Judicial commissions have become a means to cool down protests and pacify the opposition at the cost of taxpayer’s money when disputes, tragedies or corruption scandals happen in Kerala.
On which report submitted by commissions after studying evidence collected over a long period while spending crores of rupees from the treasury has the government taken any action?
This was the much-applauded subject of K.T. Muhammed’s drama, Sakshatkaram, which was played before packed audiences all over Kerala years ago.
We know the political situation in which an inquiry commission was appointed in the solar bribery case.
Its terms of reference were decided as part of a compromise during the opposition’s protests.

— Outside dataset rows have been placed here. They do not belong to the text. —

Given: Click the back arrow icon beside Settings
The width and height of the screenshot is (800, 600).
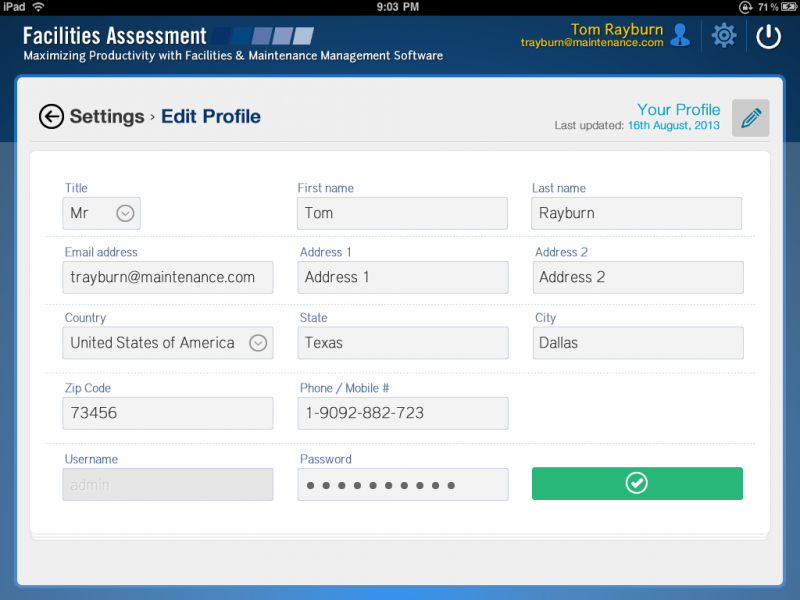Looking at the screenshot, I should 51,117.
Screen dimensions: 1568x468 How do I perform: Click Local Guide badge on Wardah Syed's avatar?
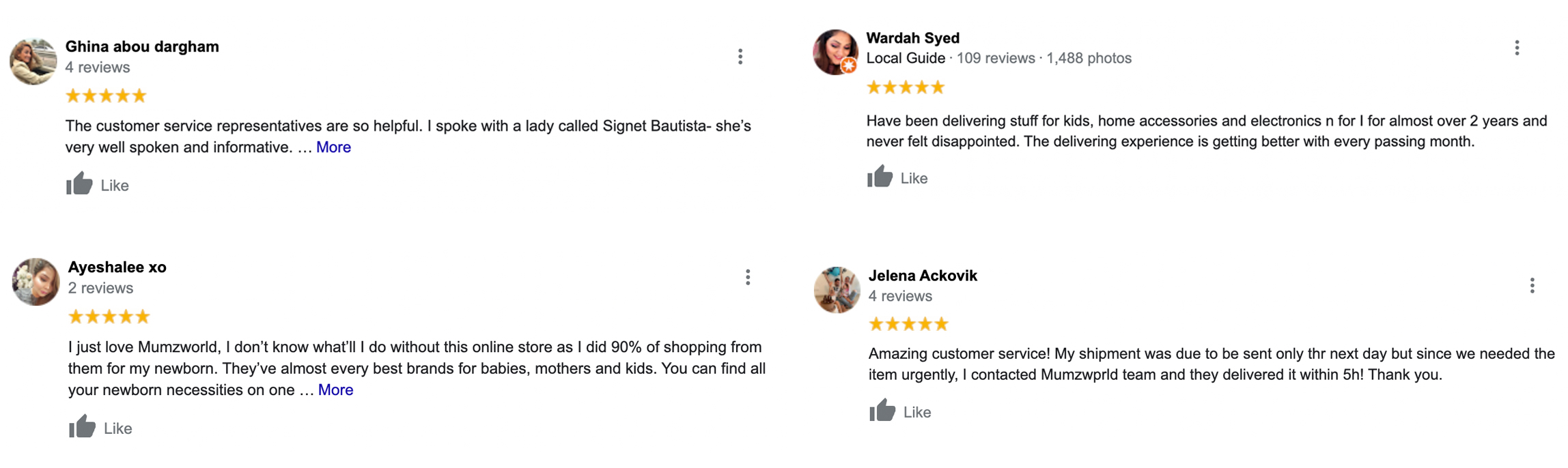(849, 65)
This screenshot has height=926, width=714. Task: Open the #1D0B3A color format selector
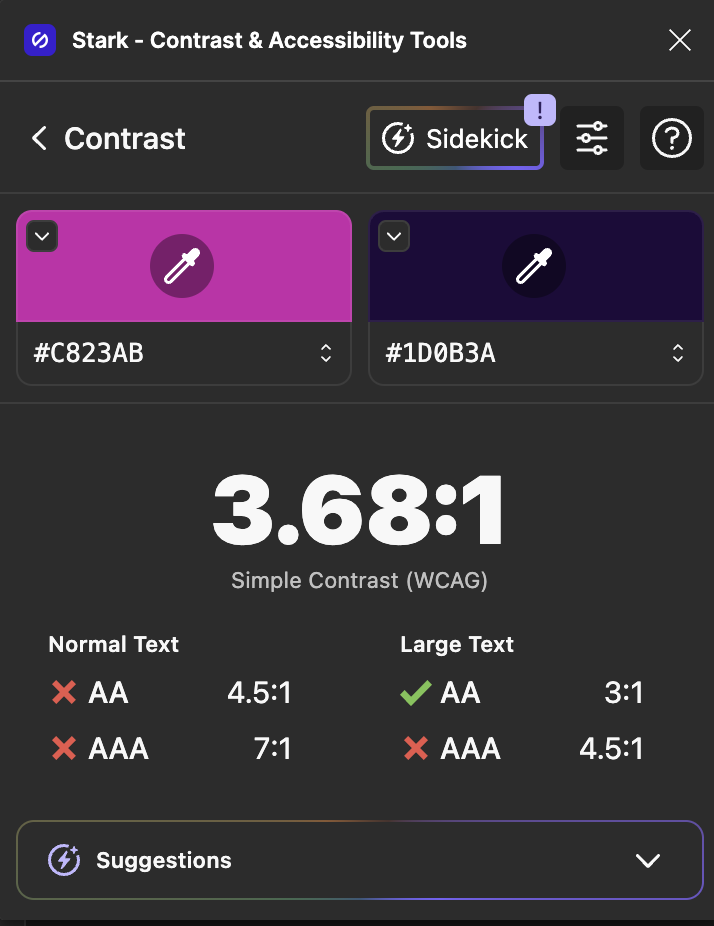(678, 353)
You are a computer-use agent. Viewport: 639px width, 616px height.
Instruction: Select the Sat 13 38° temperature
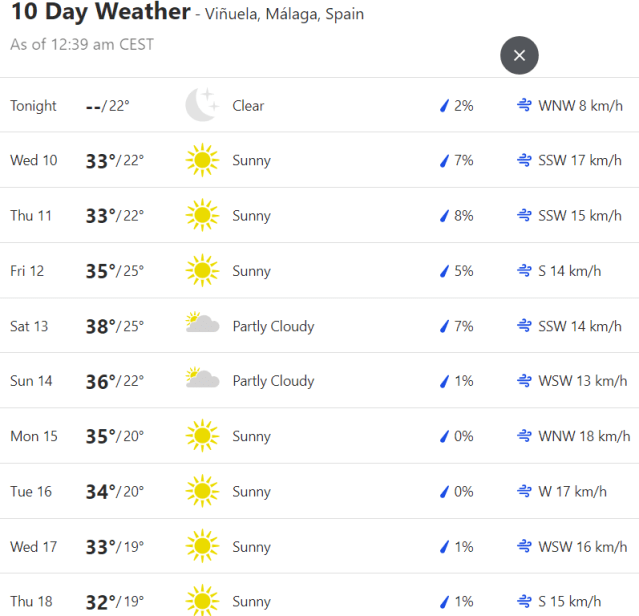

The government authorises judicial commissions as per the Commission of Inquiry Act of 1958. The commission’s responsibility is to inquire about the matters assigned to it, collect information regarding them and submit a report to the government.
These days what the solar commission is trying to fulfil is also this responsibility. It can legally summon witnesses and collect evidence. The law gives the commission the authority to find and collect evidence as per the information given by people giving statements. However, the moral responsibility to examine and recognise whether the things said by people coming to give evidence are primarily believable or not rests with the commission.
In similar circumstances, when people appear before courts to give such information, to ensure that they are saying the truth, there is a practice of asking them to submit a statement or affidavit.
This is done to ensure that people who come to give information do not change their word later and to take legal action against them if they do so.
Also, this is done to personally ascertain the places where, according to the witness, the evidence is kept.
What Biju Radhakrishnan, who came to give evidence to the solar commission the other day, said was that he had some CDs that link the top political leadership in Kerala to the solar case as evidence. The commission gave him time as per his request to submit copies of these CDs as evidence. However, when that time ended, Biju Radhakrishnan came with another explanation and informed the commission that the CDs were kept at some place which could be reached in a few hours. After consulting lawyers, the journey undertaken by the commission, which believed those words, has turned into a joke.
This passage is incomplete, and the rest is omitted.